Nostell Miners Welfare F.C. also play at the community centre facilities and are currently in the Northern Counties Premier division.

==Notable residents==
In birth order:

- Richard Fleming (c. 1385–1431), later Bishop of Lincoln and the founder of Lincoln College, Oxford, built Crofton Church.
- John Harrison (1693–1776), the man who solved the problem of calculating longitude, was born in Foulby. Harrison Road in Crofton is named after him.
- Richmal Mangnall (1769–1820), headmistress of Crofton School for Young Girls, wrote a once-famous textbook, Mangnall's Questions.
- Sir Titus Salt (1803–1876), who built the mills of Saltaire, lived on Manor Farm (now a pub).
- Edward Simpson (1867–1944), born in Crofton, was a first-class cricketer.
- Harry Roberts (1904–1968), born in Crofton, was a professional footballer with Leeds United, Plymouth Argyle and Bristol Rovers.
- Joby Shaw (c. 1934–2010), born in Crofton, was an international rugby league footballer.

==Schools==
Crofton Infants School was opened in 1877, then known as Crofton Board School.

In 1920 Edwin Sowerby murdered his former girlfriend, 19-year-old Jane Darwell, at Crofton School in front of several witnesses. Sowerby was sentenced to death and hanged at Armley Prison in Leeds on 30 December 1920. A later student relates that the children of Crofton Hall School were convinced the building was haunted.

In 1955, Crofton Secondary School opened in the Old Hall. Crofton Slack Lane Junior School and Crofton High School were built in the 1960s.
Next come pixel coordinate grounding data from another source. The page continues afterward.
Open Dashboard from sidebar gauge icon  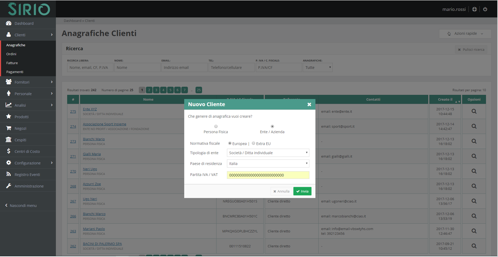pos(9,23)
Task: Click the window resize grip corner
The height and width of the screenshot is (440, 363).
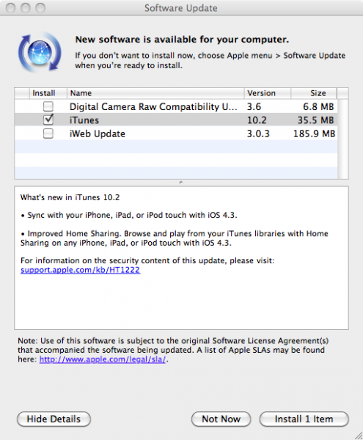Action: [358, 435]
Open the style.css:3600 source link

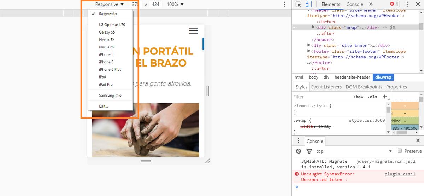[x=367, y=120]
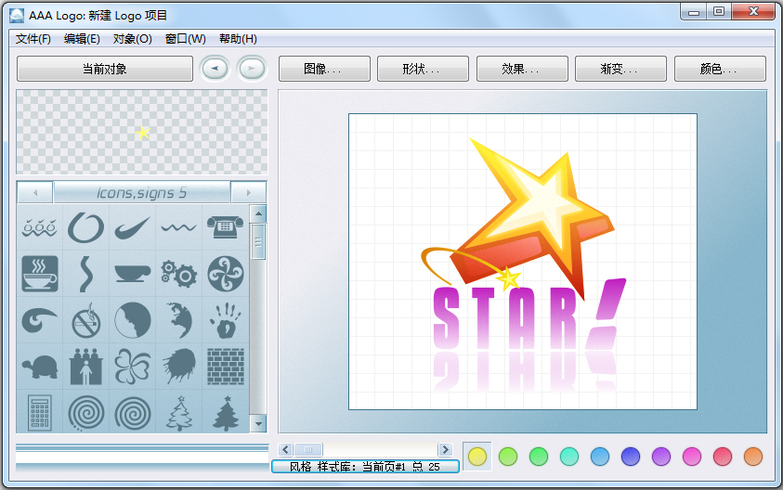Choose the calculator icon
Viewport: 783px width, 490px height.
click(40, 411)
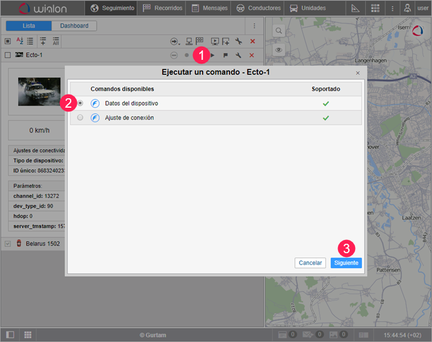Viewport: 432px width, 342px height.
Task: Close the Ejecutar un comando dialog
Action: (x=358, y=73)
A Junior and Infant school opened in Shay Lane in 1972. In summer 1995 a fire destroyed most of the High School; a new school opened in 1998. In 2007 Crofton High School scored GCSE pass rates that put it in the country's top 100 state schools. In August 2011 it became Crofton Academy.

==Transport==
===Bus===
Crofton is located on the A638 road that runs between Wakefield and Doncaster and serves as the village's lifeline. There are several bus routes which run from Crofton:
- 148, Arriva Yorkshire – Wakefield to Knottingley and Pontefract via Crofton.
- 195/196, Arriva Yorkshire – Wakefield to Hemsworth via Crofton and Walton.
- 485, CT Plus – Wakefield to South Elmsall via Ackworth Crofton and Agbrigg.
- 496, Arriva Yorkshire – Wakefield to Upton via Belle Vue, Crofton and South Elmsall.
- The P2/2x/6, Poppletons Coaches – Pontefract to Wakefield via NEW College, North Featherstone, Ackton, Sharlston, Crofton and Walton (College Students Only).

===Train===
Until the 1960s the village was served by the Hare Park & Crofton railway station before it was demolished. It stood on the Great Northern Railway and on the Wakefield Line. The sidings were also used as part of the Dearne Valley Line. , a smaller station, stood next to Doncaster Road, on the current Pontefract Line, behind the Crofton Arms pub. That station too was closed in 1931, but derelict remains of the station building can be seen from the A638 and from trains between Wakefield Kirkgate railway station and Pontefract.

===Air===
Crofton is located 26 miles (42 km) from Leeds Bradford Airport, which has flights to European and Asian destinations such as Paris, Milan, Rome, Alicante, Tenerife, Larnaca and Islamabad. The nearest international airport is Manchester, 69 miles (111 km) from the village.